**SOURCE MATERIAL**
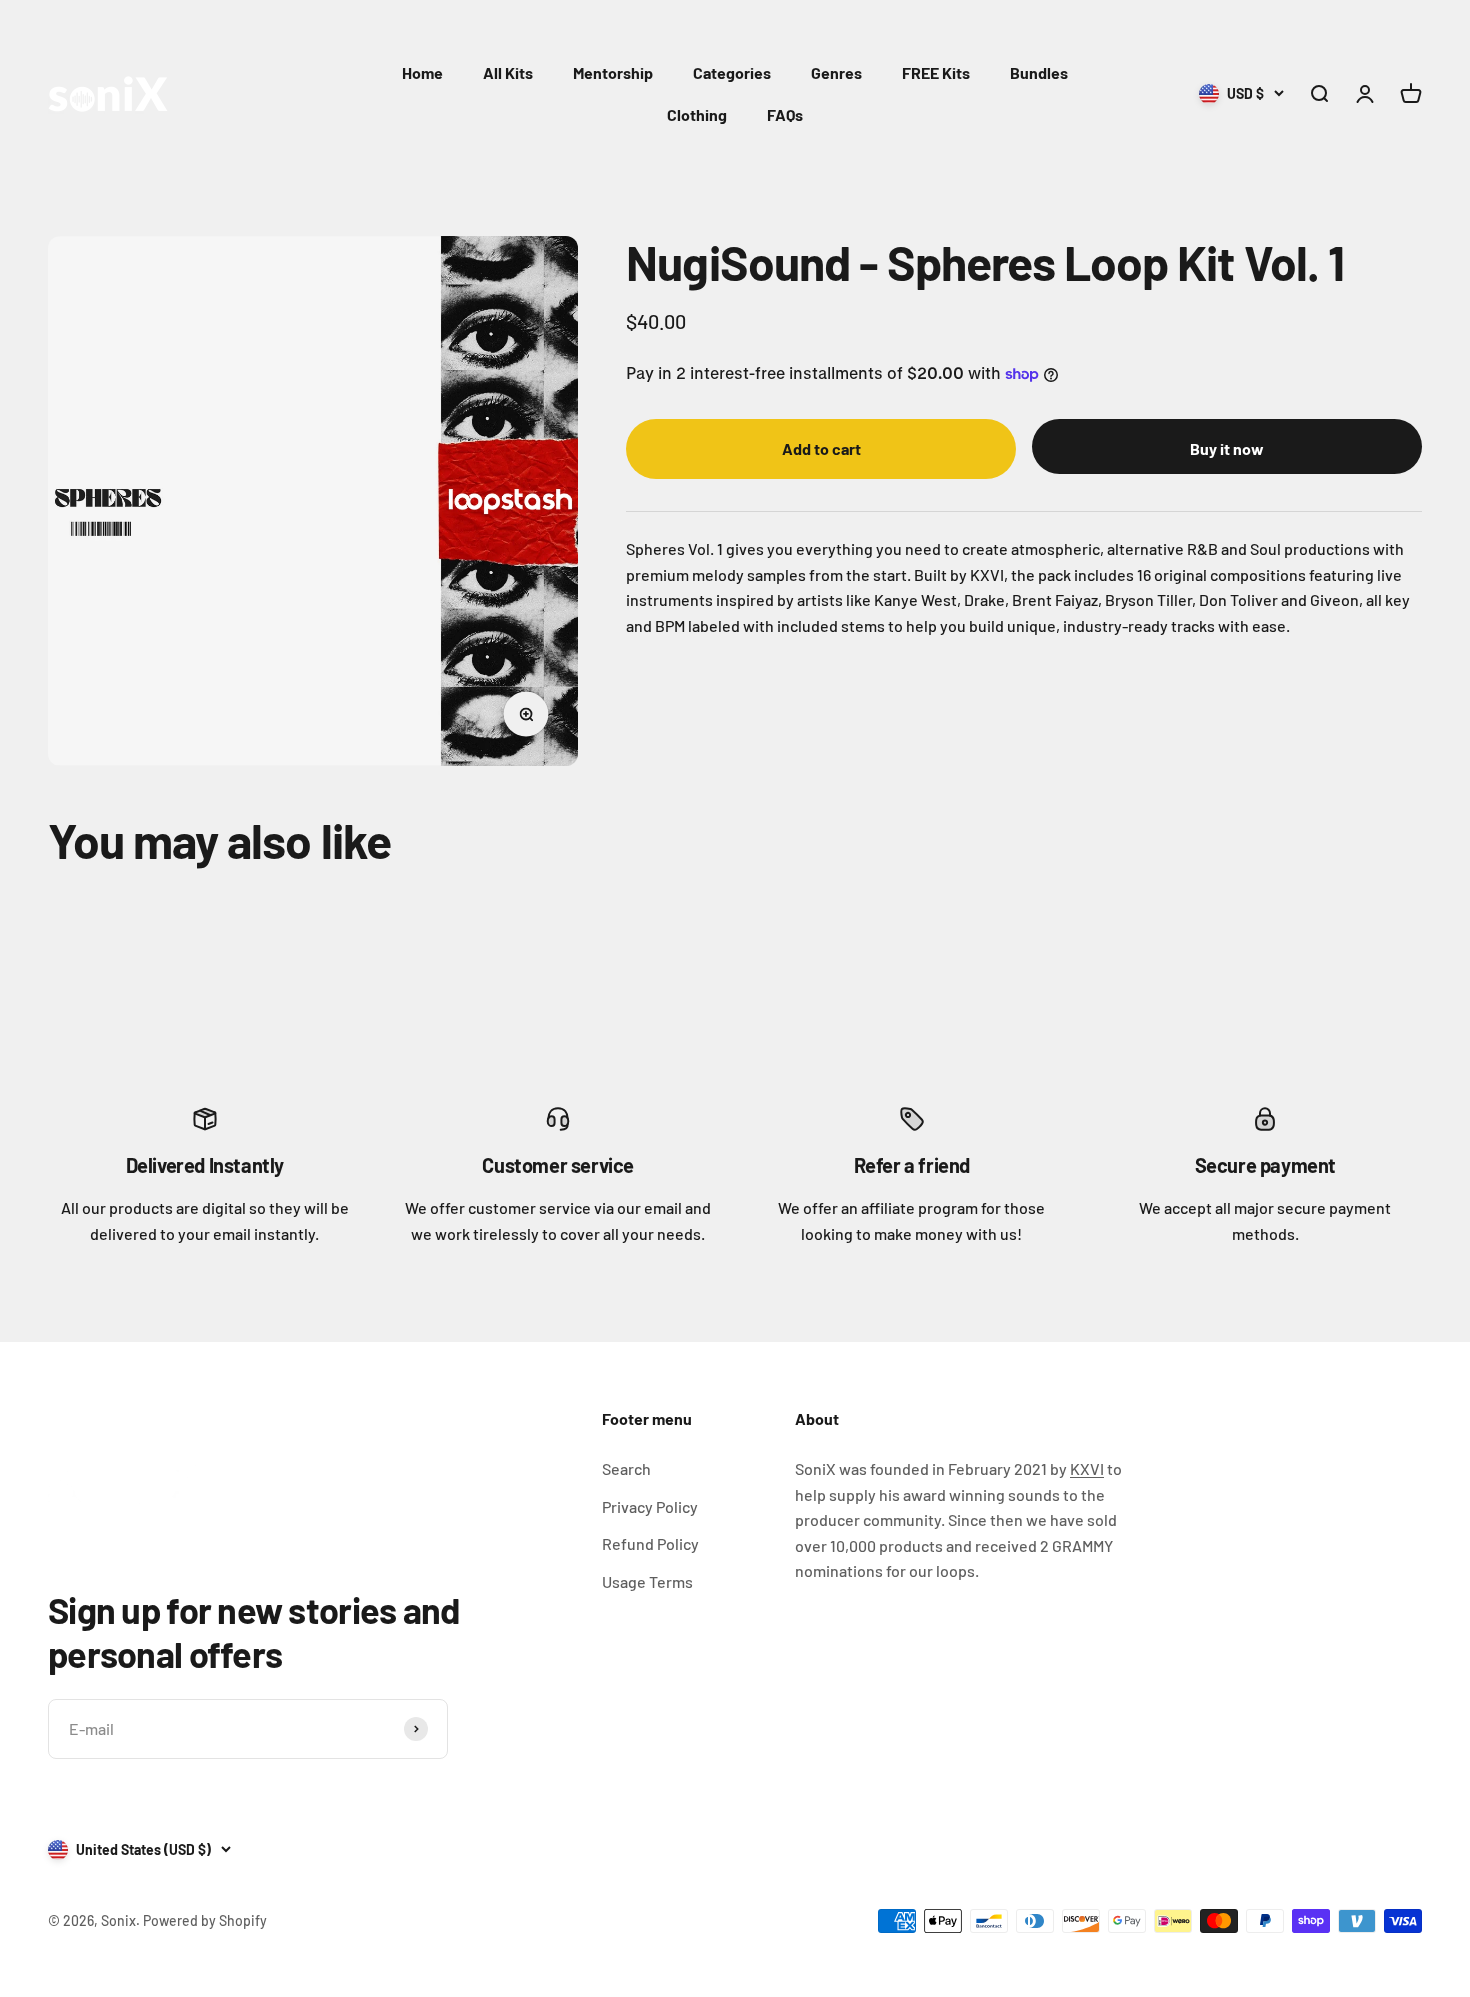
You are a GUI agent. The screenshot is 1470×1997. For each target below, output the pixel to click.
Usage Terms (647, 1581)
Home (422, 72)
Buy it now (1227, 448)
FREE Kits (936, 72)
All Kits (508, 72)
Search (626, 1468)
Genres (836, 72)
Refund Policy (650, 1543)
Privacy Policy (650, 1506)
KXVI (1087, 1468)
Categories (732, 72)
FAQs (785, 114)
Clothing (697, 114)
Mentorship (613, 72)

...

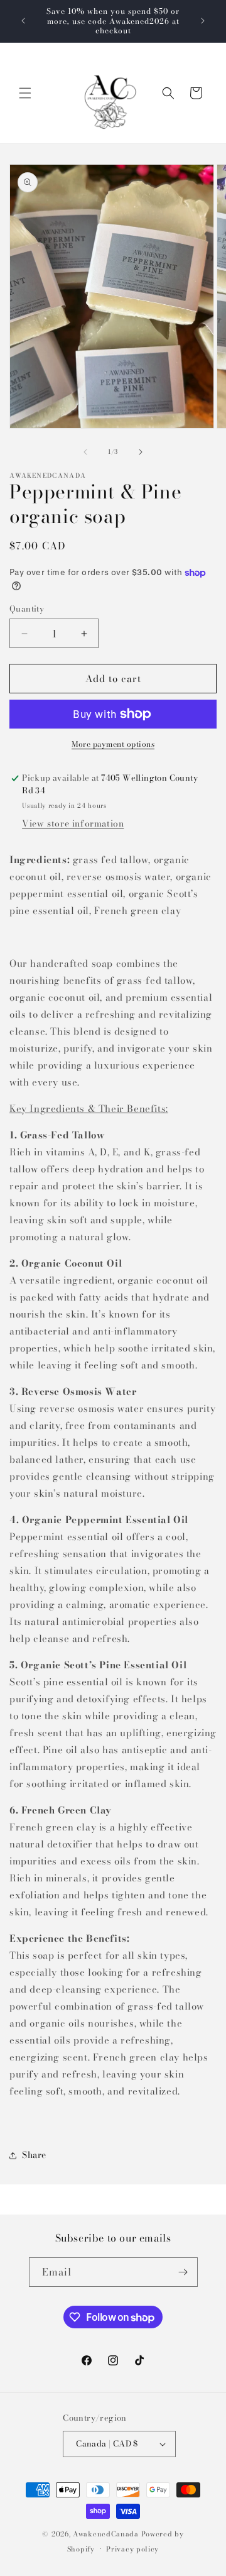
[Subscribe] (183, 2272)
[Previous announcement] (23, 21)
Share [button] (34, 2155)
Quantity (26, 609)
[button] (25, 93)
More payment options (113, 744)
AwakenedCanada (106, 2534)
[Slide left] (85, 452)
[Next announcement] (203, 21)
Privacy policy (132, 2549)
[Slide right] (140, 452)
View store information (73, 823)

**WHAT YOU HAVE TO DO**
In the records above, the line with "[Previous announcement] (23, 21)" marks the start and the line with "View store information (73, 823)" marks the end; copy that stretch exactly, both lines included, and nothing else.

**ANSWER BOX**
[Previous announcement] (23, 21)
Share [button] (34, 2155)
Quantity (26, 609)
[button] (25, 93)
More payment options (113, 744)
AwakenedCanada (106, 2534)
[Slide left] (85, 452)
[Next announcement] (203, 21)
Privacy policy (132, 2549)
[Slide right] (140, 452)
View store information (73, 823)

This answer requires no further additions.